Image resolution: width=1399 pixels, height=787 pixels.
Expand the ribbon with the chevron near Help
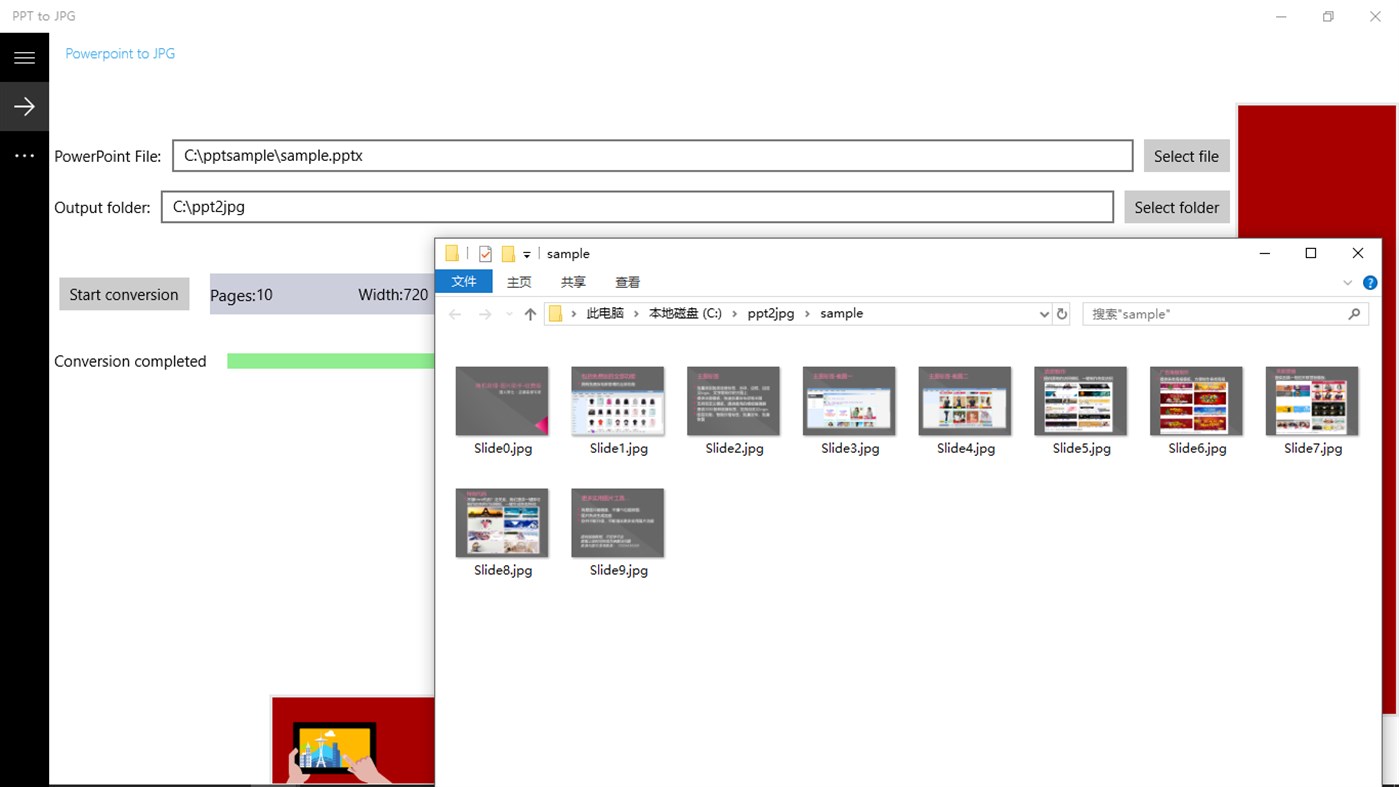click(x=1347, y=282)
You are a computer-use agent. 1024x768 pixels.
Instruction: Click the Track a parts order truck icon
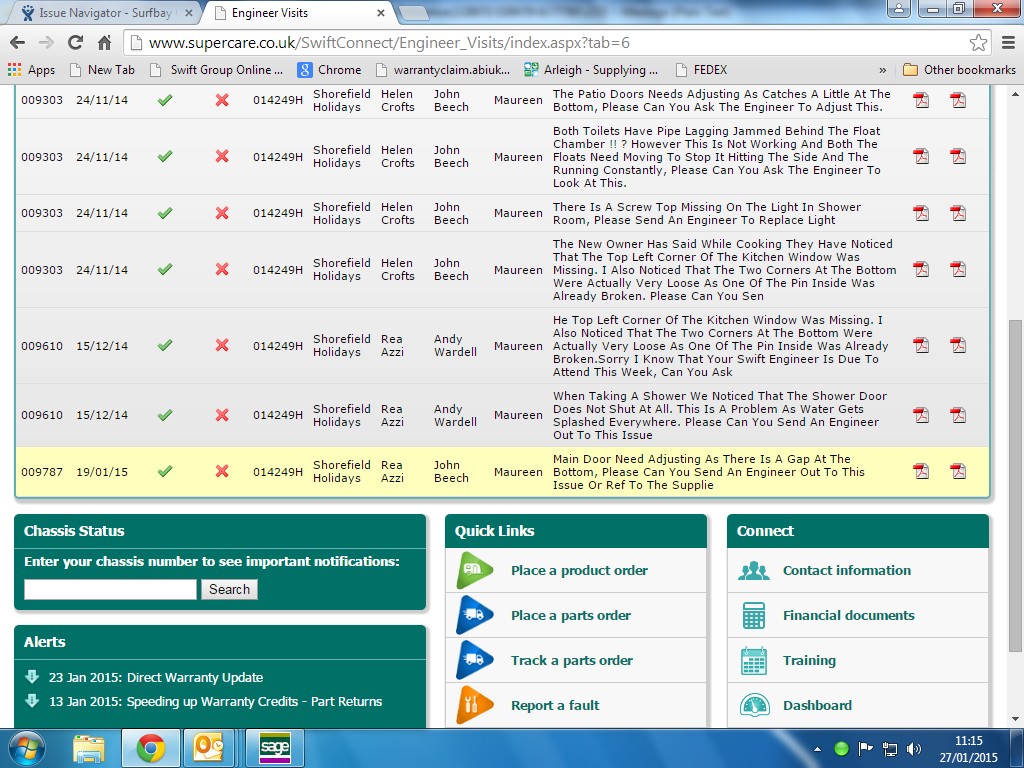(474, 661)
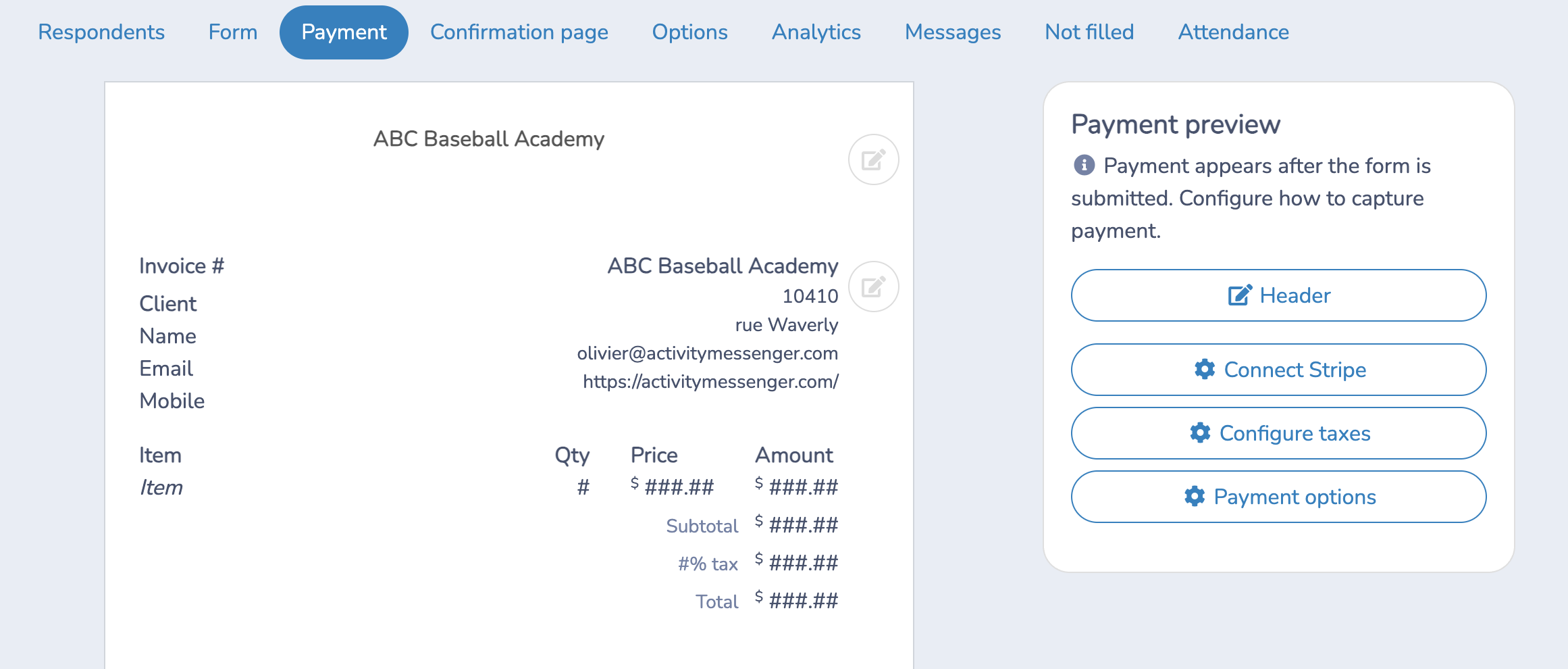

● ● ● ●

> **BRIEF**: Please reproduce the lines above word for word, omitting the pictures.

> **FULL ANSWER**:
Image resolution: width=1399 pixels, height=787 pixels.
Expand the ribbon with the chevron near Help
click(x=1347, y=282)
You are a computer-use agent. 1024x768 pixels.
Instruction: Click the Track a parts order truck icon
(474, 661)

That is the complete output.